Chicano tattooing in prison or tatuteando, reflect the colonized yet oppositional (non-assimilationist) condition of the Chicano people in the United States, argues Olguín, who are systematically criminalized, arrested, incarcerated, and then exploited for labor whether that be in the textile or agricultural industries, or for any other purpose the state deems necessary, such as "dog boys," in which the Texas Department of Corrections used "prisoners to mimic an escape in order to be hunted down by prison bloodhounds and mounted guards as a training exercise for the killer dogs and entertainment for the guards and their guests." Tatuteando are illegal in prison and are penalized by police, "as they do all forms of 'destruction of state property'," since prisoners are viewed as state property.
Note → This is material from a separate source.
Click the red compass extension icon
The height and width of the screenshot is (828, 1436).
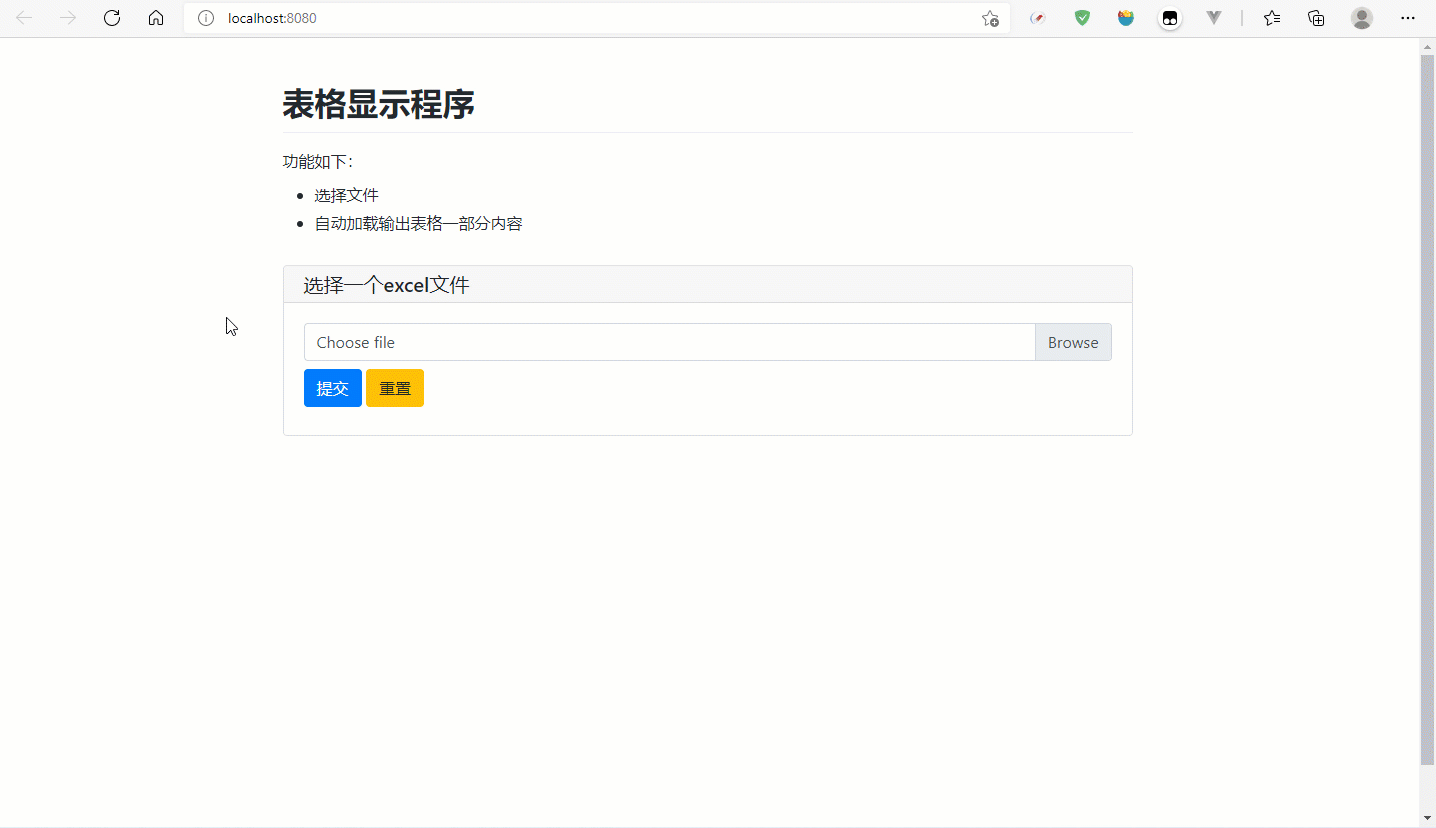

In his own experience as a pinto, raúlrsalinas notes that people who were caught engaging in tatuteando or if they had materials necessary to tattoo on them, were given a month in solitary confinement. This risk that pintos are willing to take, especially as the tattoos they receive are permanent markers of their transgressions within prison, illustrate their defiance to the prison industrial complex. As such, scholar B. V. Olguín states that "tatuajes represent a victory, a testament to the survival of the human spirit, that begins with a crime! As such, they unmask the hegemonic and inhumane function of jurisprudence." In an interview, Salinas summarizes the act:Well clearly it's an act of defiance. First of all, it's illegal - 'How dare you break the rules!' It's made criminal. But to defy rules is to recognize that you are engaged in a psychological battle with the prison authorities, the guards. Similar to the intellectual's declaration that 'you can jail my body but you can't jail my mind,' the act of tattooing oneself, or soliciting an artist to tattoo you, is an act of defiance that declares: You can jail my body, but you can't control it; you can put me in solitary as punishment, but you can't take my tattoos away from me.' So it is an affront; it's a threat to the very notion of confinement, of detention. The designs that are created in these conditions, under insurmountable odds, threaten the whole system of incarceration because it shows ultimately that there are still ways to retain one's dignity.

== Art and literature ==

=== Art ===
Paño, a form of pinto arte (a caló term for male prisoner) using pen and pencil, developed in the 1930s, first using bed sheets and pillowcases as canvases. Paño has been described as rasquachismo, a Chicano worldview and artmaking method which makes the most from the least. Because of the situational context in which it is created, artists on paño artists are often unknown, even though their work may be featured in museums. However, as paño art has grown in popularity and has also inspired Chicano youth who have never been to prison to use the handkerchief as a canvas, "paño artists are careful to sign their pieces, whereas before they were largely anonymous."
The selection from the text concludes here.